The second is the sensitivity of dispossession that impels the narrative. It moves the concerns of this novel far beyond the realm of genteel refinement that sometimes engulfs Indian English storytelling. This novel is driven by something much more than personal refinement or genteel creativity; it is driven by the need to confront, record, attest, understand a never-ending tragedy. It marks the arrival of a voice to watch.

At the heart of this novel is the sensibility of the main Kashmiri Pandit protagonist, Rahul, a professor of literature, married to the daughter of a local landlord. To say that Rahul belongs or does not belong would be to force Raina’s brave attempt into foreign moulds. Because Rahul belongs in different ways. In this, he is similar to many of us in India, who have belonged in different ways, and then have been press-ganged into just belonging or not belonging.

Much of A Bit of Everything takes place in the 1980s in the small town of Varmull, nestled between the Pir mountains and the Jhelum river. But the beauty and tragedy of Varmull are framed within Rahul’s later travels as a refugee in Europe, a present of deprivation and Islamist terror that forces him to look back on the past that has been stolen from him.

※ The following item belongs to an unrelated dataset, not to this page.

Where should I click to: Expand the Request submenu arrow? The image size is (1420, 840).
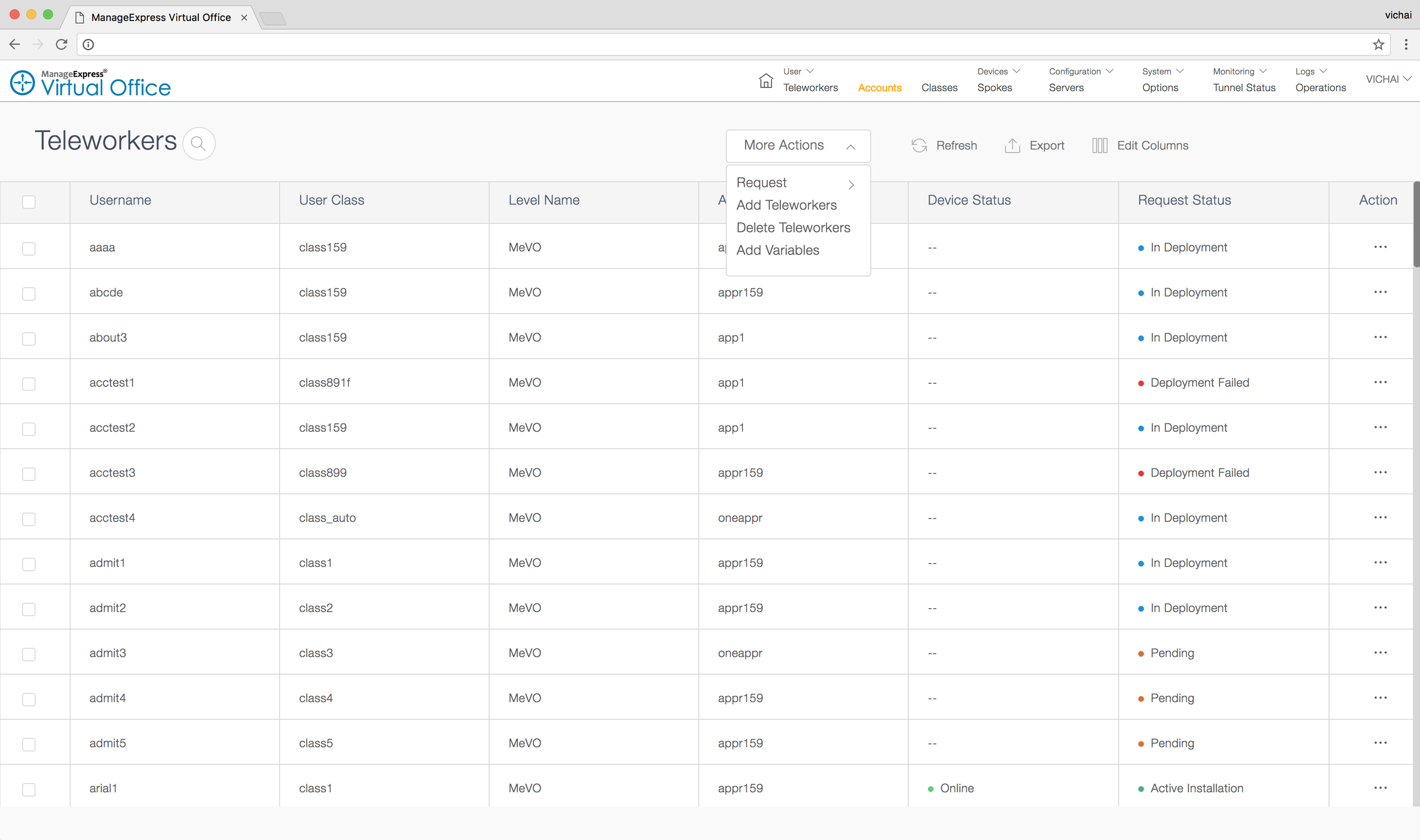pyautogui.click(x=850, y=185)
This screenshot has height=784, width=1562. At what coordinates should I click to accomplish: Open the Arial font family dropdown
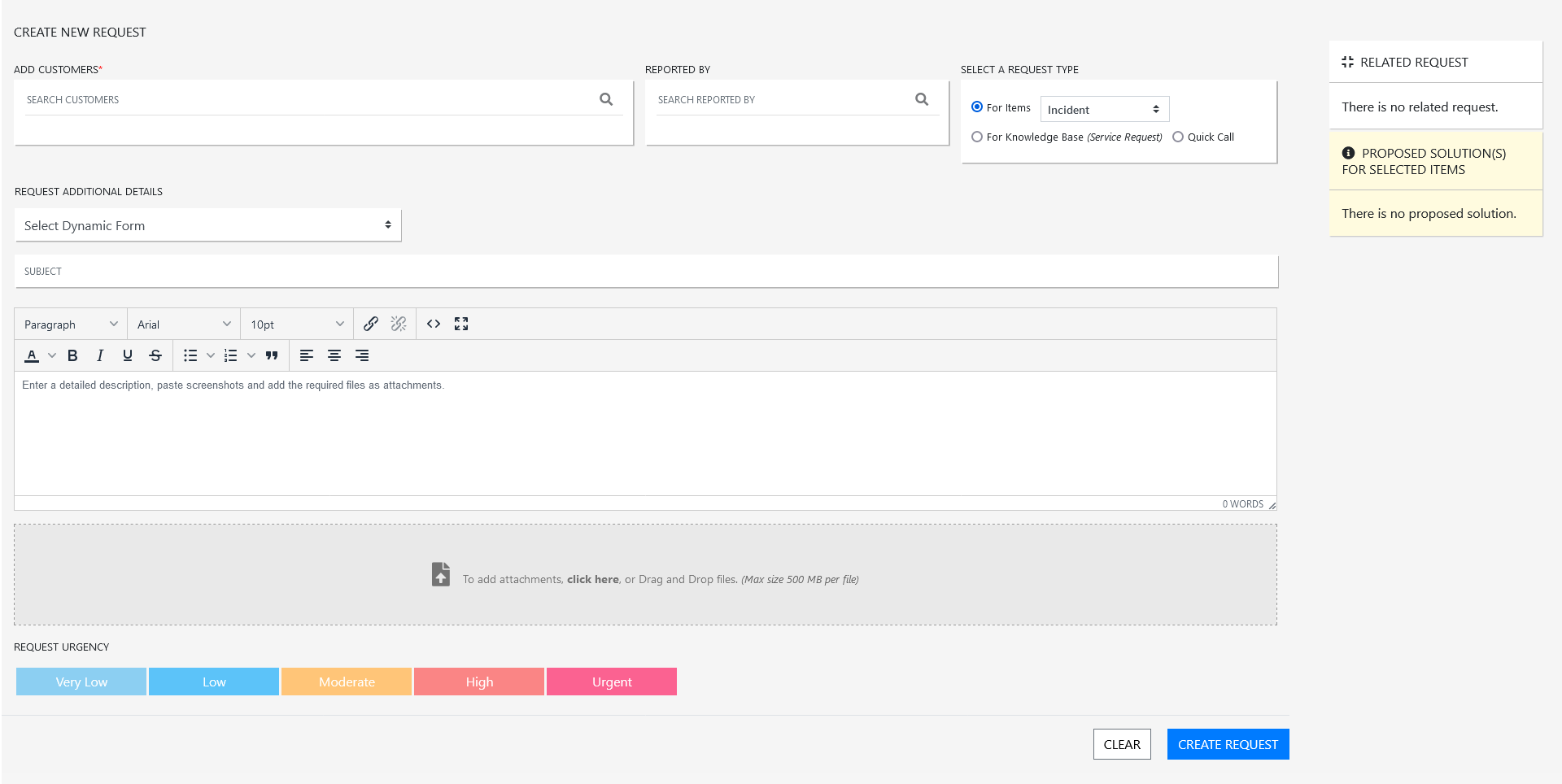(183, 324)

Even though the moments in Europe are few and far between, I found them at times more moving than the complex drama of Varmull, because they brought home Rahul’s loss with greater precision. Perhaps distance does that to loss. Or perhaps context, as when Rahul visits the Dachau concentration camp in Germany, where “the old memories begin to crawl out”.

The European sections are far less crowded than the Varmull ones, which teem with characters, sometimes overwhelming the reader. But that, I suppose, is inevitable in a novel that attempts to record and recover. The characters are like jigsaw pieces, and need to be assembled at the end to make some sense of the loss that Rahul — and the land — suffered.

Shored against the ruins

Like every book on Kashmir that I have read, fiction or non-fiction (with the exception of Agha Shahid Ali’s poetry), this one can also be faulted politically. For instance, when the third person narrative tells us that “Azadi was a new idea”. As the reference is to the 1980s, this is a surprising statement, because an independent Kashmir had been discussed on all sides in the 1940s.

In July 1947, at a convention of the Muslim Conference in Srinagar, this matter had come to a head, with followers of Acting President Choudhry Hamidullah supporting independence for the State, and those of Mirwaiz Yousuf Shah supporting accession to future Pakistan.

It appears to me that everyone involved in and with Kashmir can face up to only some aspects of a tragic and confusing reality. Raina sees this, once memorably talking of “elaborate cause-and-effect chains”. This insight does not offer a political resolution.

Despite his imagination, his love for Kashmir and his empathy, even Raina cannot shore up all the fragments of that torn State against its relentless ruin. But then, this is not a book that asks to be read for its politics because, finally, there is no pure political solution. There might, however, be a human solution, and this is a novel that should be read for its humanity.

A Bit of Everything; Sandeep Raina, Context, ₹599

The writer is an Indian novelist and academic who teaches in Denmark.